The DAF66-12B20 customized replacement is developed to match the original 4–20 mA absolute output and installation interface, allowing direct use in existing systems without mechanical or electrical changes. This solution focuses on reducing sourcing risk and shortening delivery time, with typical production completed within 15 working days. It is well suited for maintenance support, retrofit projects, and small-batch OEM requirements where standard products are difficult to obtain.
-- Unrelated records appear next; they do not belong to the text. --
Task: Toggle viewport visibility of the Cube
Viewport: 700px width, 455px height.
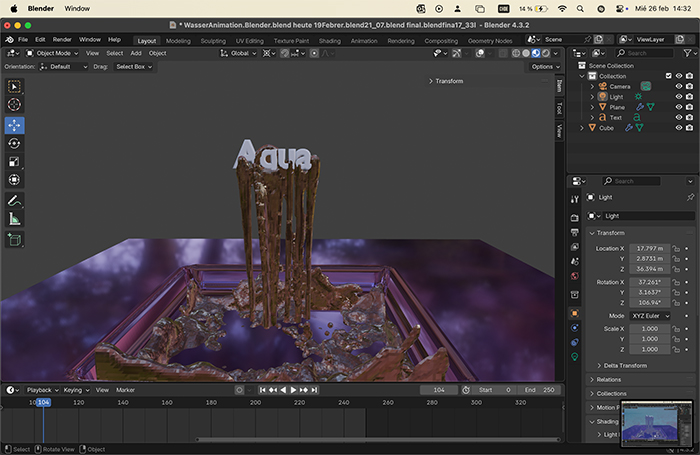Action: (x=678, y=128)
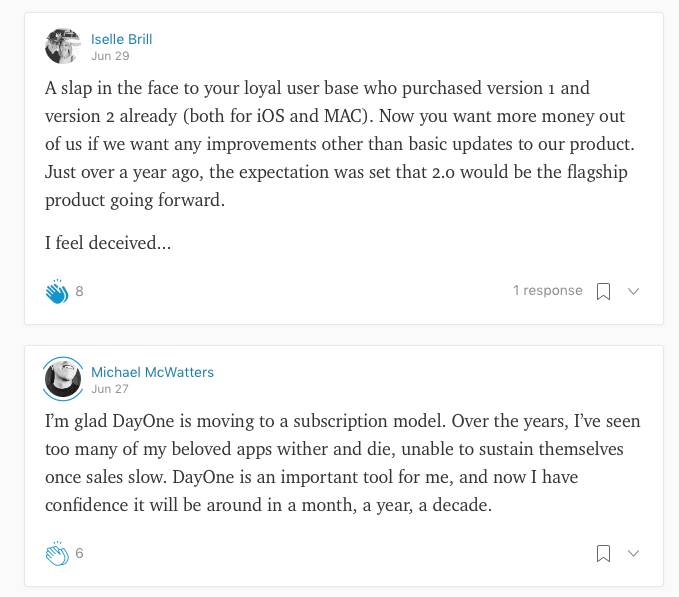View Michael McWatters' avatar
Image resolution: width=679 pixels, height=597 pixels.
point(63,379)
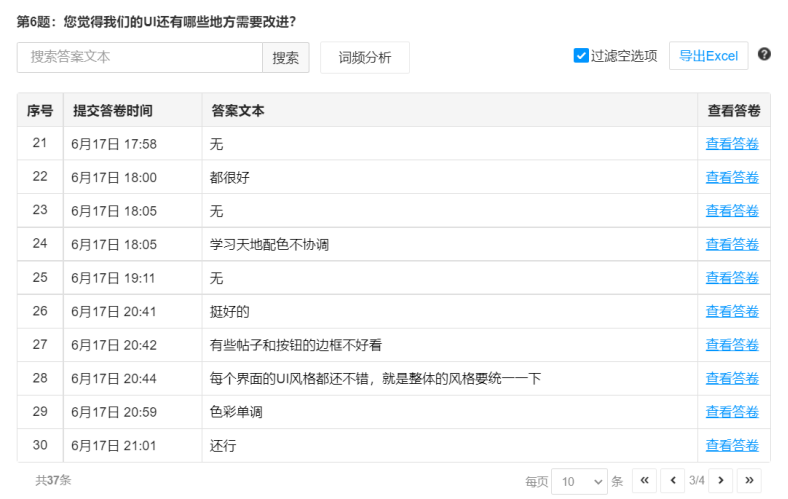Open 查看答卷 link for row 21

732,144
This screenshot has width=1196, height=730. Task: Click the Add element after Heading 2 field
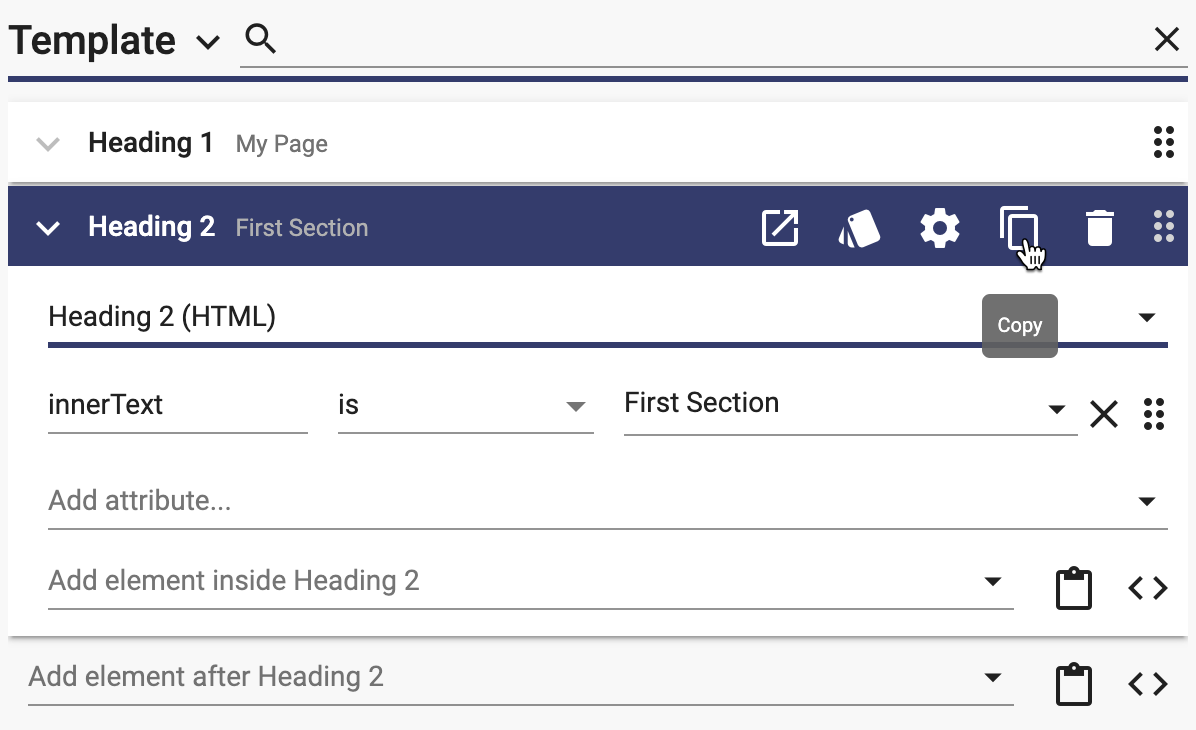click(521, 677)
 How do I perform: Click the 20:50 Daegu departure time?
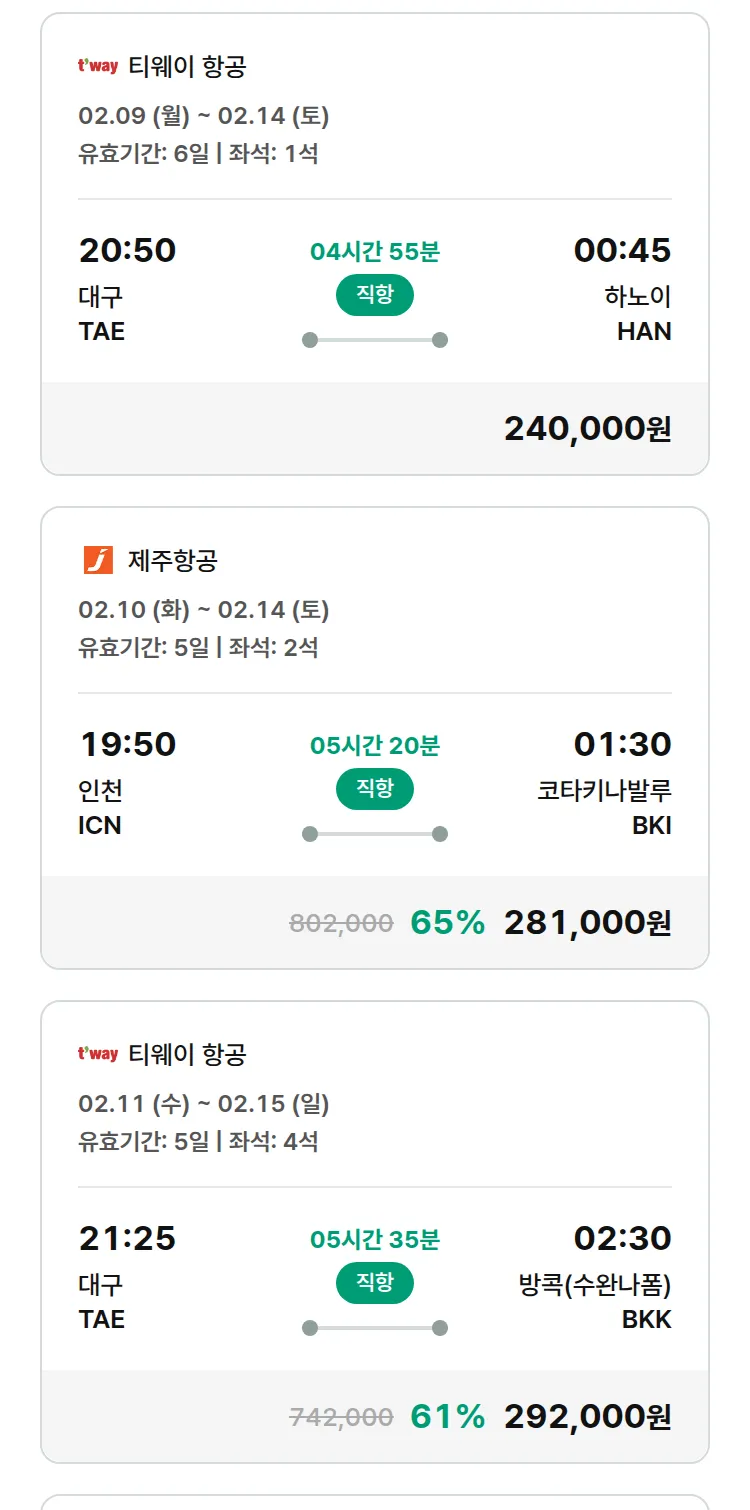(127, 250)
From an application perspective, the replacement encoder delivers stable current-loop feedback under conditions such as electrical noise, long-distance signal transmission, and continuous operation. Its consistent output performance and solid structural design make it a practical option for automation equipment, material handling systems, and industrial process control where reliable absolute position feedback is required.
Reference Images
Electrical data
| Parameter | Value |
| Valid for all versions | Unless otherwise stated |
| Sensor system: | GaAIAs diode, photo-transistor array, precision comparator |
| Setting cycles EEPROM: | ≥10^6 |
| Multifunctional inputs (MFP): | Depending on adjusting mode (signal input E6) |
| Memory circuit (latch): | Through MFP |
| Disc coding: | Gray code |
| Signal sense: | CW or CCW (signal input E6) |
| Supply voltage range V_s: | +20 to +26 VDC, 15±0.5VDC(optional) |
| Supply current I_s: | 80 mA typ. / 120 mA max. (when output current = 0) |
| Linearity: | 0.025% typ. / 0.05% max. (+2 LSB), 12 Bit monotory warranted |
| Temperature drift: | 0.0015% / K typ. |
| Current output | |
| Accuracy | |
| at starting point 0 mA: | 0 mA ±5 μA typ. / ±15 μA max. |
| at end point 4 mA: | 4 mA ±5 μA typ. / ±15 μA max. |
| Load resistance: | 0 to 500Ω at V_s = 20 to 26 VDC, 0 to 1000Ω at V_s = 22 to 26 VDC |
| Voltage output | |
| Accuracy | |
| at starting point 0 V: | 0 V ±2.5 mV typ. / ±7.5 mV max. |
| at end point 10 V: | 10 V ±2.5 mV typ. / ±7.5 mV max. |
| Output current: | 5 mA max. When load resistance > 2 kΩ (short circuit proof) |